My kids don't know about my past and although my oldest is 14, I still think they are all too young to know anything. They do not know who my biological mother is or any of my siblings. To them, my grandmother was my mother; their nana. They were the highlight of her life. She loved them so much they could do no wrong in her eyes. Her and my oldest were best friends. It hurt him to see her go. I gave my daughter my grandmothers first name as her middle name and she acts just like her nana. They used to share this candy called Werther's, it was caramel hard candy. I couldn't stand it. Too sweet. But my daughter and grandmother loved it. Now, my daughter any times she sees the candy in the store she says "oh that's me and nana's candy. Can we buy it". Of course I did, I want to help her keep that memory. They know their cousins, their aunts and uncles, Tim's parents and grandparents. They have so much love around them that they don't need to know anything else. Will I tell them one day, I don't know.
I am still a to myself person and yet I love people. At times, they make me nervous. I also wonder if people can tell when I am being fake or if they can see through me. I impersonate what I think someone else may want me to be or act like. If you met the funny, obscene at times, can be rude but very silly person that I am, you will throw me away. When people come to me with an interest, I always wonder if they have a genuine interest in being my friend or if they even care about me. When these doubts come I tend to pull away to avoid getting hurt. This could have made me to bring an end to good relationships before they even began. But I am trying to change this behavior.
I have a great support system, from family, coworkers, soccer/dance moms and neighbors. I love what I do for work, which is helping people. People who often need help are the ones who want to save the world.
I started this blog as a healing journey for me. I thought that maybe if I get some of these thoughts and feelings out that maybe it can help me. Actually writing this down, forcing myself to remember every detail that I tried so hard to forget brought up some unsettling feelings. I think I've cried 4 times and have taken several breaks just to make it to the end. But by re-reading this over and over for editing purposes, it has made me realized that I'm not as healed as I thought I am....and that is ok. I am just getting started with this blog journey so I can't say if it is helping or not.
So, there you have it! This site is my way of sharing my thoughts, stories, and reflections on this beautiful, messy journey we call life. Don't know if this will take off or just continue to be a platform that I use to heal. What I do know is I am going to have fun doing it.
Thank you for being here and joining me along the way—there’s so much more to come, and I can’t wait to share it all with you!
I know this was long but thanks for staying until the end.

EXERCISE 1 >>
Rewrite the blog post from "So, there you" to "all with you!", swapping "platform" for "space".
EXERCISE 2 >>
Answer these questions about the blog post:
(a) How old is the writer's oldest child?
(b) What candy did the writer's daughter and grandmother share?
(c) How many times does the writer think they cried while writing it?
The rows after this blog post are separate material and are not connected to it.

[Extracted data entries]
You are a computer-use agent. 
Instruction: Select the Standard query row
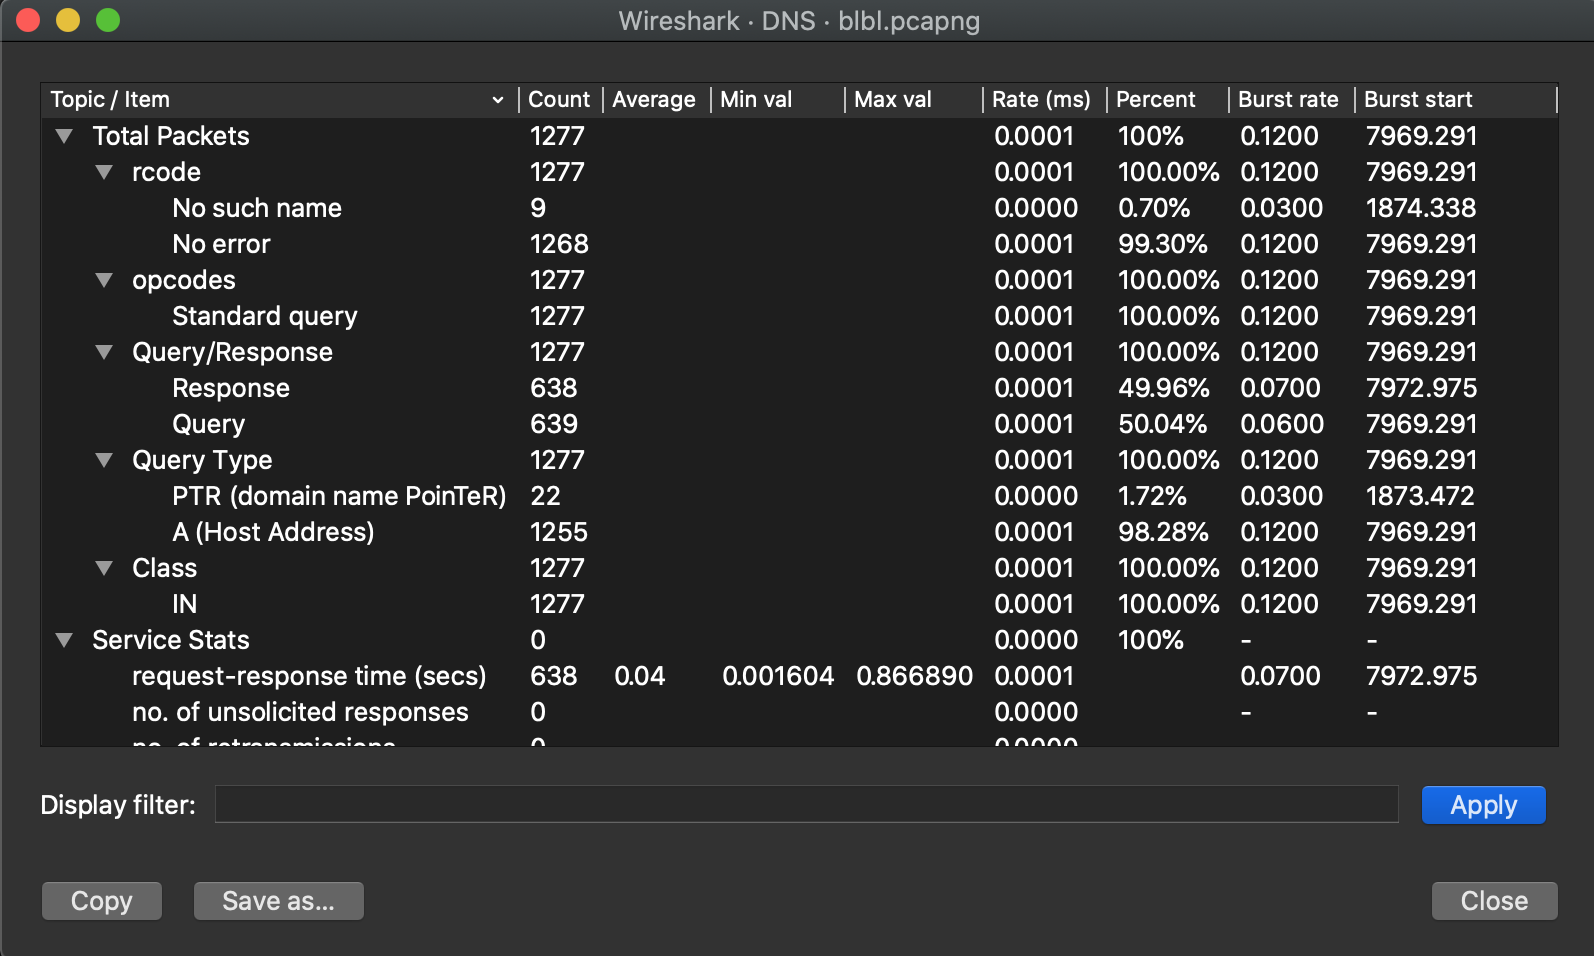(x=265, y=316)
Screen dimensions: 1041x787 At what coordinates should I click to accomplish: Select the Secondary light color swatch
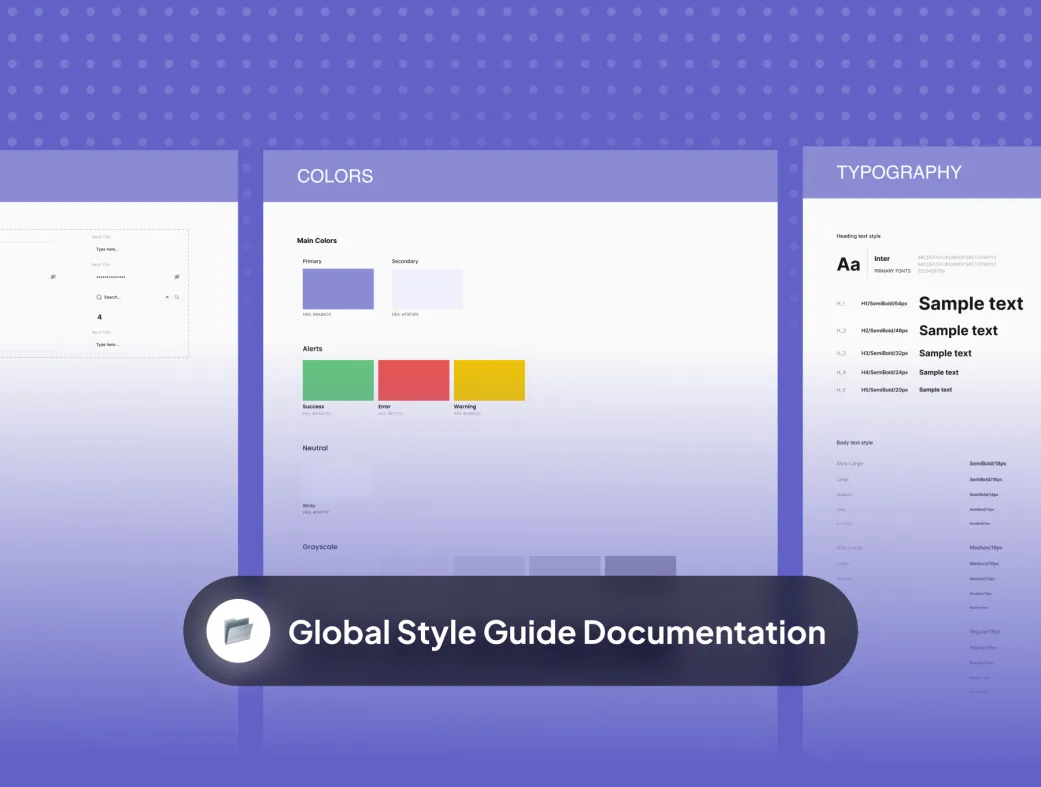427,289
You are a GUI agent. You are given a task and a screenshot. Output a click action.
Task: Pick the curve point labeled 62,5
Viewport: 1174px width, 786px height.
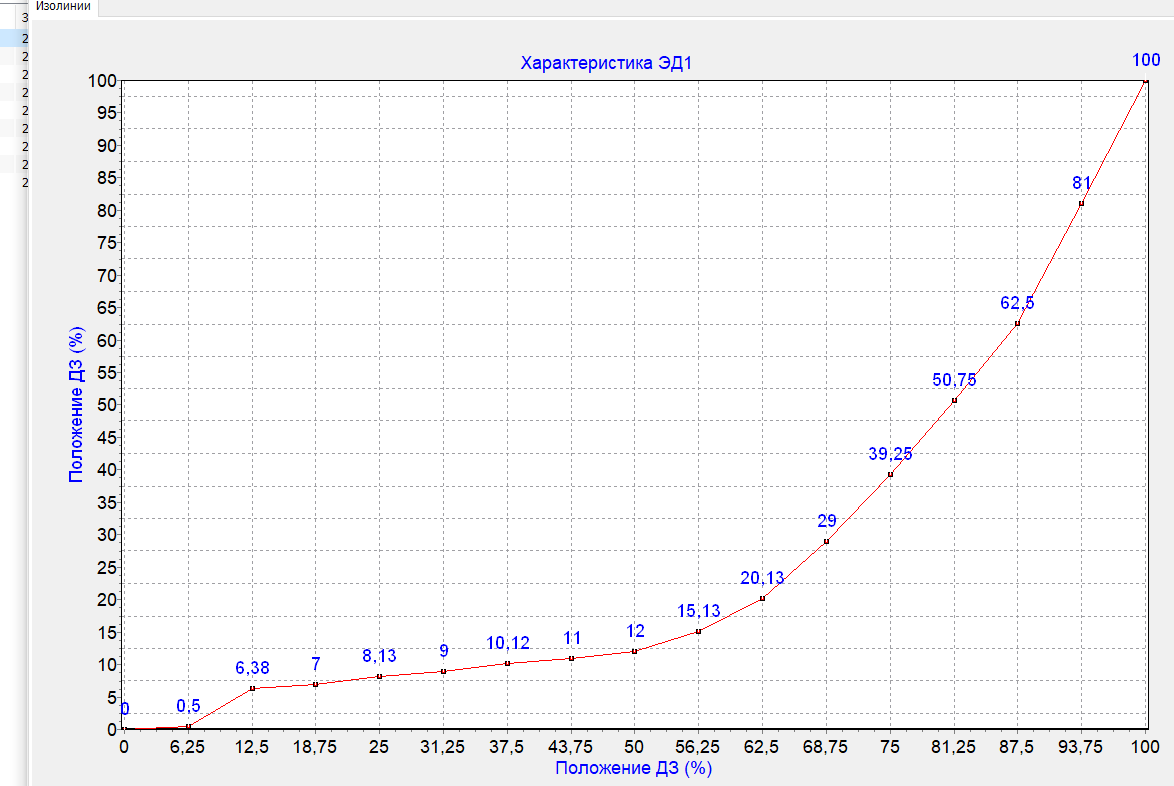click(x=1017, y=323)
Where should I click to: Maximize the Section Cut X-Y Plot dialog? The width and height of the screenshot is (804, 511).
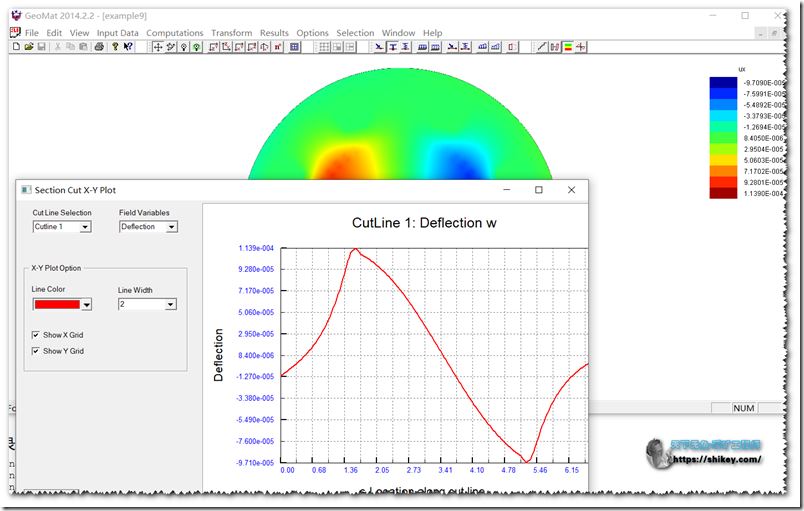coord(538,190)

TASK RESPONSE 1 >>
So, there you have it! This site is my way of sharing my thoughts, stories, and reflections on this beautiful, messy journey we call life. Don't know if this will take off or just continue to be a space that I use to heal. What I do know is I am going to have fun doing it.
Thank you for being here and joining me along the way—there’s so much more to come, and I can’t wait to share it all with you!

TASK RESPONSE 2 >>
(a) 14
(b) Werther's, a caramel hard candy
(c) 4 times